• [Written exercise 1]:
In the server benchmark excerpt:
(a) Up to what TDP can the PowerEdge R7525 cool CPUs?
(b) Which program is described as widely used to secure communications between servers?
(c) What kind of workload comes from the DemoEval customer?

• [Selected passage]:

------

As a quick note here, some of the AMD EPYC CPUs have a configurable TDP. The EPYC 7742 is a good example of this and is a SKU that the PowerEdge R7525 can utilize as well. In competitive benchmarking this is often used at a 225W TDP instead of the full 240W cTDP. In the PowerEdge R7525, the system can cool up to 280W TDP parts so we can take advantage of this extra headroom. That is not true on all dual-socket AMD EPYC platforms, so it is a differentiator for the R7525.
7-zip Compression Performance
7-zip is a widely used compression/ decompression program that works cross-platform. We started using the program during our early days with Windows testing. It is now part of Linux-Bench.
Taking a step back, when we look at 2nd Generation Intel Xeon Scalable performance, we see the 64-core AMD EPYC CPUs are much higher. The Platinum 8280 is a modest upgrade over the first-gen Platinum 8280. The Xeon Gold 6258R is a similar chip with only dual socket-to-socket UPI links and about a 60% discount as a response to the AMD EPYC 7002 series.
OpenSSL Performance
OpenSSL is widely used to secure communications between servers. This is an important protocol in many server stacks. We first look at our sign tests:
Here are the verify results:
If you are coming from a PowerEdge R740, the 32, 48, and 64-core AMD EPYC 7002 parts offer more per-socket and per-server performance than the dual-socket 28 core Skylake/ Cascade Lake Xeon Scalable systems.
Chess Benchmarking
Chess is an interesting use case since it has almost unlimited complexity. Over the years, we have received a number of requests to bring back chess benchmarking. We have been profiling systems and are ready to start sharing results:
We are not showing these here, but one can see that AMD also has frequency optimized parts we covered in the AMD EPYC 7F52 Benchmarks Review and Market Perspective. We realize we are focused on per-socket rather than per-core performance. That is a function of the 64-core CPUs we had and the PSB function limiting our willingness to swap lab CPUs into these systems.
STH STFB KVM Virtualization Testing
One of the other workloads we wanted to share is from one of our DemoEval customers. We have permission to publish the results, but the application itself being tested is closed source. This is a KVM virtualization-based workload where our client is testing how many VMs it can have online at a given time while completing work under the target SLA. Each VM is a self-contained worker.

------

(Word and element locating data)
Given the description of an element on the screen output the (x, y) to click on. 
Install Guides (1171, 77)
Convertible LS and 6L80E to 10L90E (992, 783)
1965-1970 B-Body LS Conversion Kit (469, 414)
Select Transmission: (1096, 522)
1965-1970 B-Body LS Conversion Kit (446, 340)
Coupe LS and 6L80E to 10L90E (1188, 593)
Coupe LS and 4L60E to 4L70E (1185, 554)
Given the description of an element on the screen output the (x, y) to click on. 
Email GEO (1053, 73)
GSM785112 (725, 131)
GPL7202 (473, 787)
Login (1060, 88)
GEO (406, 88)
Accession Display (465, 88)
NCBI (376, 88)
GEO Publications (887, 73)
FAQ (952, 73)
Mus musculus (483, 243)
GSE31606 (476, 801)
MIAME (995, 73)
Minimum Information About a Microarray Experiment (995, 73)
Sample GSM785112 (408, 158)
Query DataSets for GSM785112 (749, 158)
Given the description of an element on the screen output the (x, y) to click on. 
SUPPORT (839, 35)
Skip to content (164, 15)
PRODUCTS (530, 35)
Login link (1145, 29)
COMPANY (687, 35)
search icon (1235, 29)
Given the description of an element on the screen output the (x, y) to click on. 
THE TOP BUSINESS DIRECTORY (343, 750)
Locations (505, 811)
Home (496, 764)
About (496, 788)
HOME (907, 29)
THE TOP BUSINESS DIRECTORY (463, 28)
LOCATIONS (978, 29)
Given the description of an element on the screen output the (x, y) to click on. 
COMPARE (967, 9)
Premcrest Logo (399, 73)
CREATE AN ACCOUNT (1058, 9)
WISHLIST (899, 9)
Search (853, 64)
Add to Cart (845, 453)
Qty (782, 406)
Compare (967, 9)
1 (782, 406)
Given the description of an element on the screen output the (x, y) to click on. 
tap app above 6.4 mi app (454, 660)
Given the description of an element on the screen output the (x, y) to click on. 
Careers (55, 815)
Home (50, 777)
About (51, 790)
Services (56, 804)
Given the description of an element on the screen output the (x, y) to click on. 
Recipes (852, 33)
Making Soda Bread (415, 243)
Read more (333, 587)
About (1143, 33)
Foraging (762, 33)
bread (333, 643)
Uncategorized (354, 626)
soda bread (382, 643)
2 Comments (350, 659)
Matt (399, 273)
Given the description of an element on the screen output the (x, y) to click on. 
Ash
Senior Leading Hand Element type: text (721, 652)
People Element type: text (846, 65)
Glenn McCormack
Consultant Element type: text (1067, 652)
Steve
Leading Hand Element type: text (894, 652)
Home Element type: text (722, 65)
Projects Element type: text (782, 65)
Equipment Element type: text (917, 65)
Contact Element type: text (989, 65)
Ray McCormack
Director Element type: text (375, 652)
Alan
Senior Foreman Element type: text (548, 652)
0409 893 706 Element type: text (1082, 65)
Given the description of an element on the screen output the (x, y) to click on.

------

• [Written exercise 2]:
Which lines of the listing contain the word "Senior"? Copy each of them.

• [Worked solution 1]:
(a) 280W
(b) OpenSSL
(c) A KVM virtualization-based workload

• [Worked solution 2]:
Senior Leading Hand Element type: text (721, 652)
Senior Foreman Element type: text (548, 652)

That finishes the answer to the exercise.